Carte postale. Collection particulière.

Jean Zay, en tant que ministre de l’Éducation nationale, a réalisé un travail considérable en faveur de l’éducation, de la recherche et de la culture. Il a œuvré pour la démocratisation de l’enseignement secondaire, repoussant notamment la scolarité obligatoire à 14 ans. Il a jeté les bases du CNRS, de l’ENA, des CROUS, qui sont mis en place définitivement à la Libération. Dans le domaine de la culture, il est le créateur du Musée national des arts et traditions populaires et l’initiateur du festival de Cannes, dans le but avoué de contrer la Mostra de Venise de l’Italie fasciste. Sa fréquentation de la « Sorbonne plage » bretonne n’est pas étrangère à cette œuvre, puisque Irène Joliot-Curie est nommée sous-secrétaire d’Etat à la recherche dans le premier gouvernement de Léon Blum. De l’Arcouest au Panthéon, donc.

Thomas PERRONO

 

1 On ne dénombre, par exemple, qu’un seul établissement scolaire portant son nom dans l’académie de Rennes.  Il s’agit de l’école élémentaire publique Jean Zay de Rennes, située aux abords du Parc du Thabor.

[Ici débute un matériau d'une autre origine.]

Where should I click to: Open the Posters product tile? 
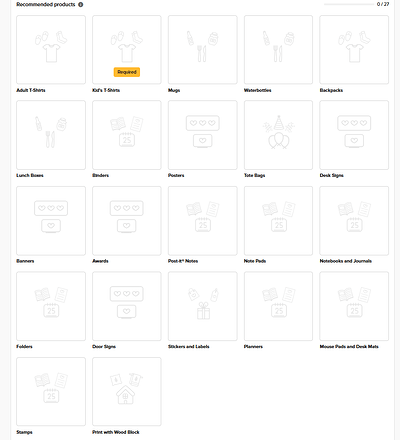(203, 135)
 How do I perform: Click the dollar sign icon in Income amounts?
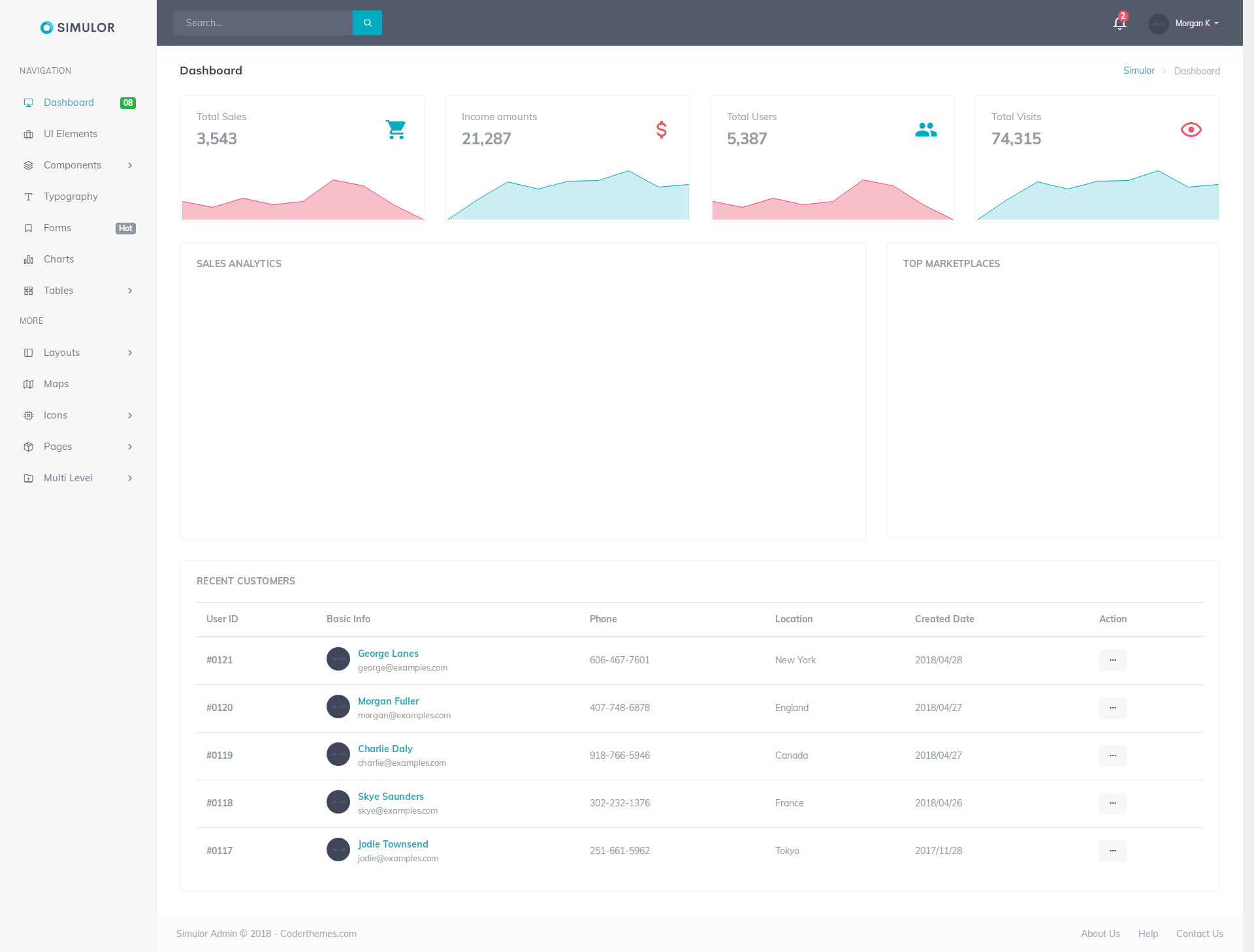pyautogui.click(x=662, y=129)
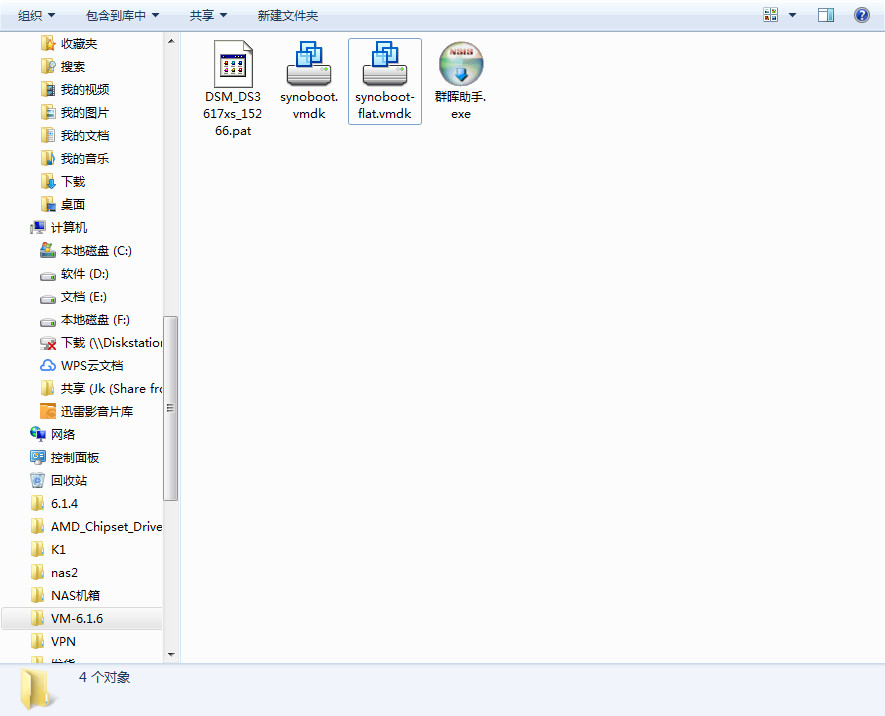Toggle the preview pane icon
The image size is (885, 716).
tap(826, 15)
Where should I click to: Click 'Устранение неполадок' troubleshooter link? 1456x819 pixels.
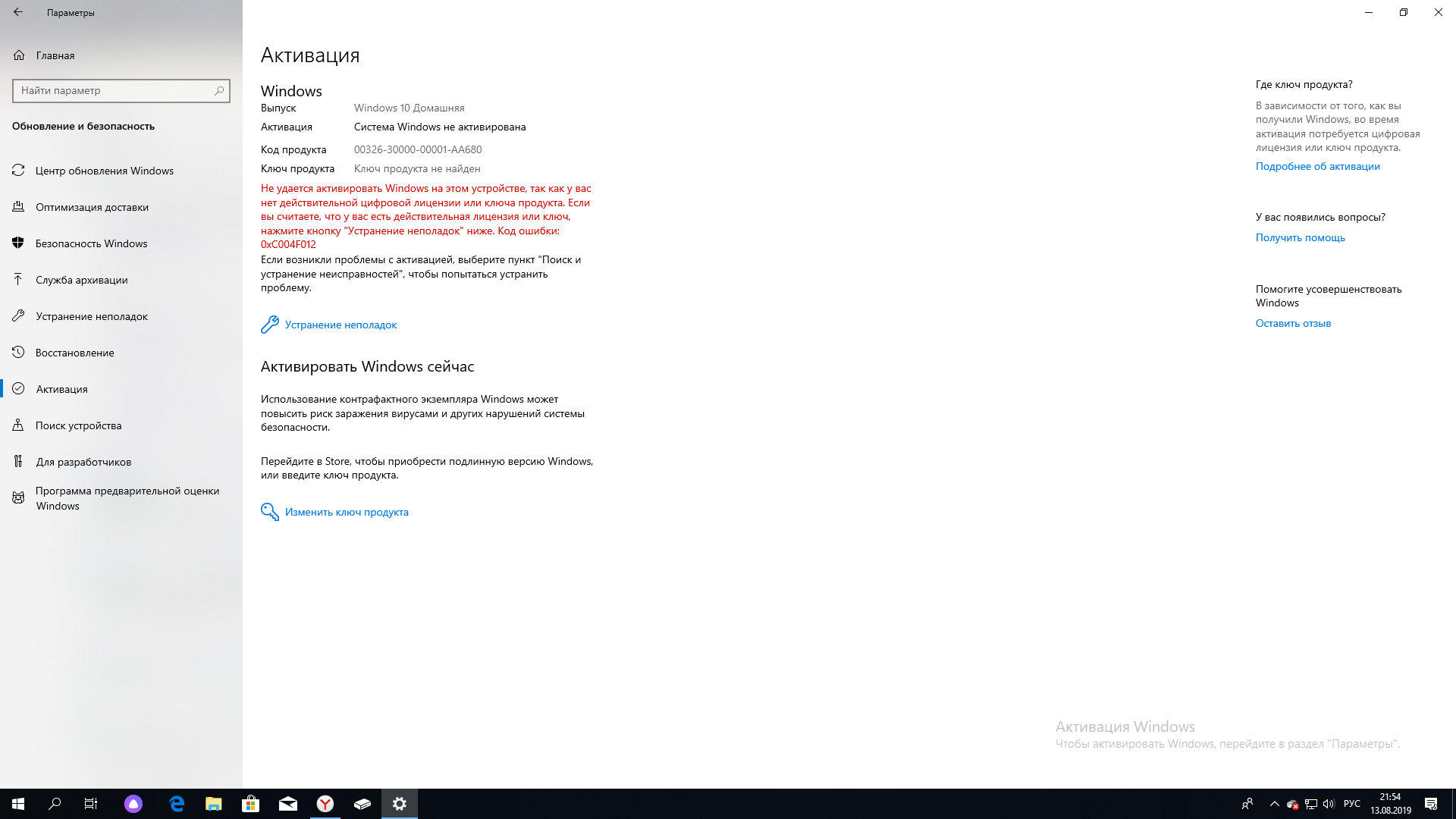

2 France culture a consacré une émission de la Fabrique de l’Histoire à « Sorbonne plage » le 5 avril 2010.

3 Les écrits de captivité de Jean Zay viennent d’être republiés en livre de poche : ZAY, Jean, Souvenirs et solitude, Paris, Belin, coll. Poche, 2010. A noter également, l’émission Le Feuilleton sur France Culture qui avait consacré quatre émissions à la lecture de ses écrits en mars 2013.

4 LOUBES, Olivier, Jean Zay. L’inconnu de la République, Paris, Armand Collin, coll. Nouvelles biographies historiques, 2012, p. 160-172.

5 Jean Perrin meurt le 17 juin 1942 à New York et Charles Seignobos le 24 avril 1942 à l’Arcouest.